Of course I get to decide what counts as Morning Pages or exercise or not, because I am only accountable to myself for the habits and behaviors that uphold my own health. In the end it’s about goals, trade-offs, and results. Why do I do these things? What am I trying to accomplish? What am I willing and not willing to do for the desired outcomes?

What works for me, regardless of what ‘experts’ say and ‘studies show’?

Morning pages make my day better whether I have looked out the window or at my phone beforehand, though the insights may come a bit easier with the former, because I always spend more time on the phone than I intend.
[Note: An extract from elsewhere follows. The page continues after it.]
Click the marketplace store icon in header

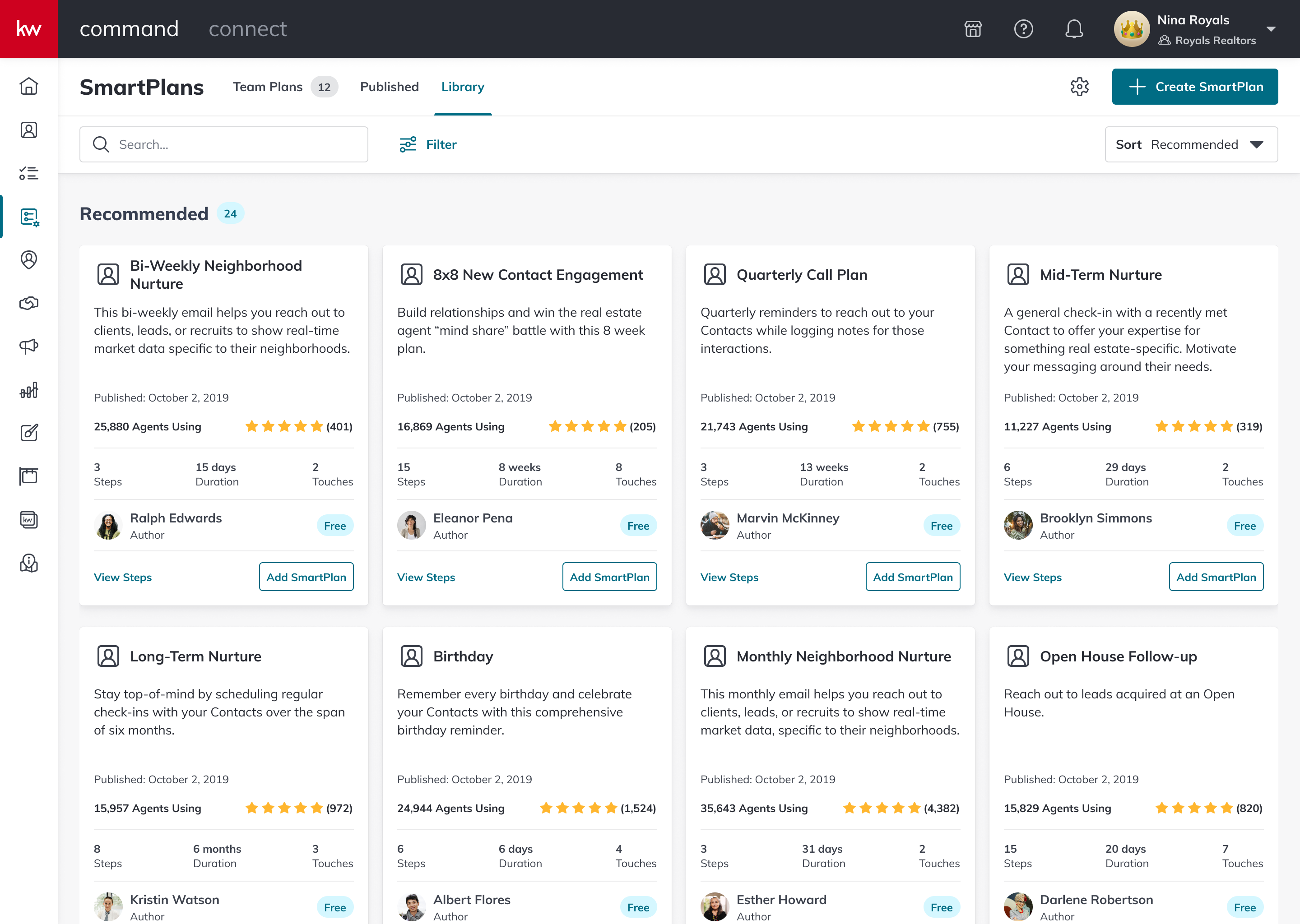973,29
But it still usually takes at least a page and a half before novel ideas and epiphanies emerge. Regardless, I feel calmer and centered having journaled at all before the day starts in earnest.

Moving in any way for any amount of time benefits both mind and body, and I can both feel and see consequences of variations in frequency, duration, and intensity over days, weeks, and months. If I move above and beyond activities of daily living and work, then I count it, track it, and review over time to correlate with how I feel.
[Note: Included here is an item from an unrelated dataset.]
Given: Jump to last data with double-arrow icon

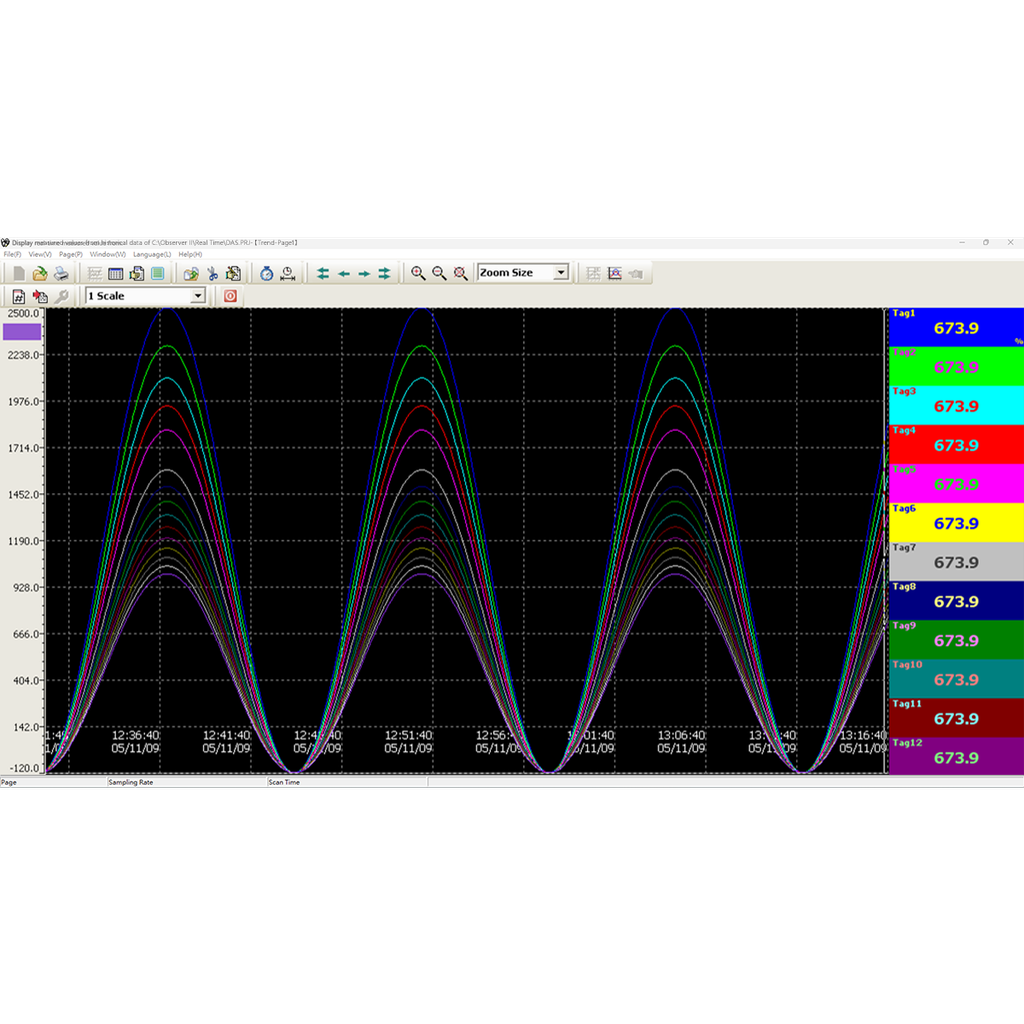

I see people getting fixated on ‘what counts’. Our culture of metrics, trackers, comparison, and competition foster this tendency toward obsessiveness. It’s too easy today to lose the forest for the trees, and much too easy to forget that the complex global ecosystem of a whole person’s health is synergistic in multiple simultaneous dimensions rather than simple or linear in any way. Whenever we hear anyone say, ‘just do (xxx), and it will fix (some global problem that nobody has yet to solve because there is simply no one right solution),’ we should approach with high skepticism and alert critical thinking.

If it aligns with my commitments and gives me a sense of progress toward my goals, then I say it counts. Tracking helps me see patterns, intersections, and correlates. It makes me more self-aware in real time, holds me accountable, and gives me a little dopamine hit with each green dot logged. Counting can be its own reward.

In the end, however, it’s the being and the doing that matter. So count it or not, I get to choose. The rewards of action and results outweigh those of counting. I think it’s good once in a while to consider more deeply the basic questions like, “What counts?” It keeps me honest.